» WHAT NEEDS TO BE DONE
Lines with "Facebook": how many are there in the listing below? Reply with the number only.

» EXERCISE INPUTS
--- START ---
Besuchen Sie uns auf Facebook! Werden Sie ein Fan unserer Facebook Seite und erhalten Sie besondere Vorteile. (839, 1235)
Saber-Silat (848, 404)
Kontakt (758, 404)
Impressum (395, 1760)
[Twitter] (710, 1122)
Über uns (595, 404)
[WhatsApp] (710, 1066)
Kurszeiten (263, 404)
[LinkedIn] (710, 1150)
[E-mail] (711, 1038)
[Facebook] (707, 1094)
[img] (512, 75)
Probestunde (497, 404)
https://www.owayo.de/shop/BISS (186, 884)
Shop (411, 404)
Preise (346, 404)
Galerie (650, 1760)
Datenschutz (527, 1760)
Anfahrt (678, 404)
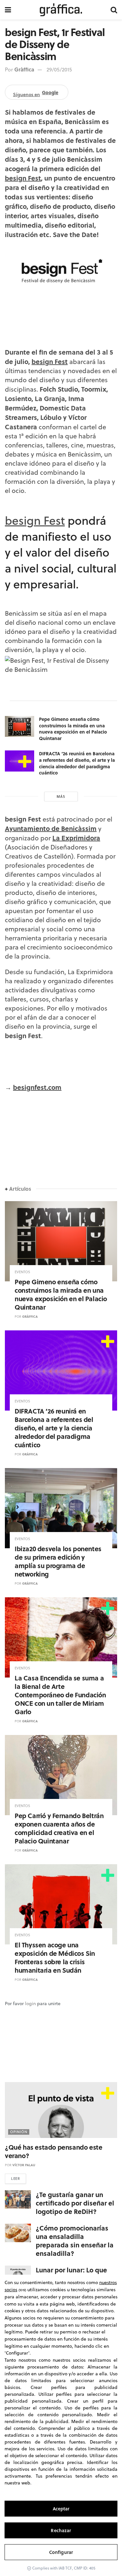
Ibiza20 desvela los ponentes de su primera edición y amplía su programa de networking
--- END ---
» RESULT OF THIS TASK
2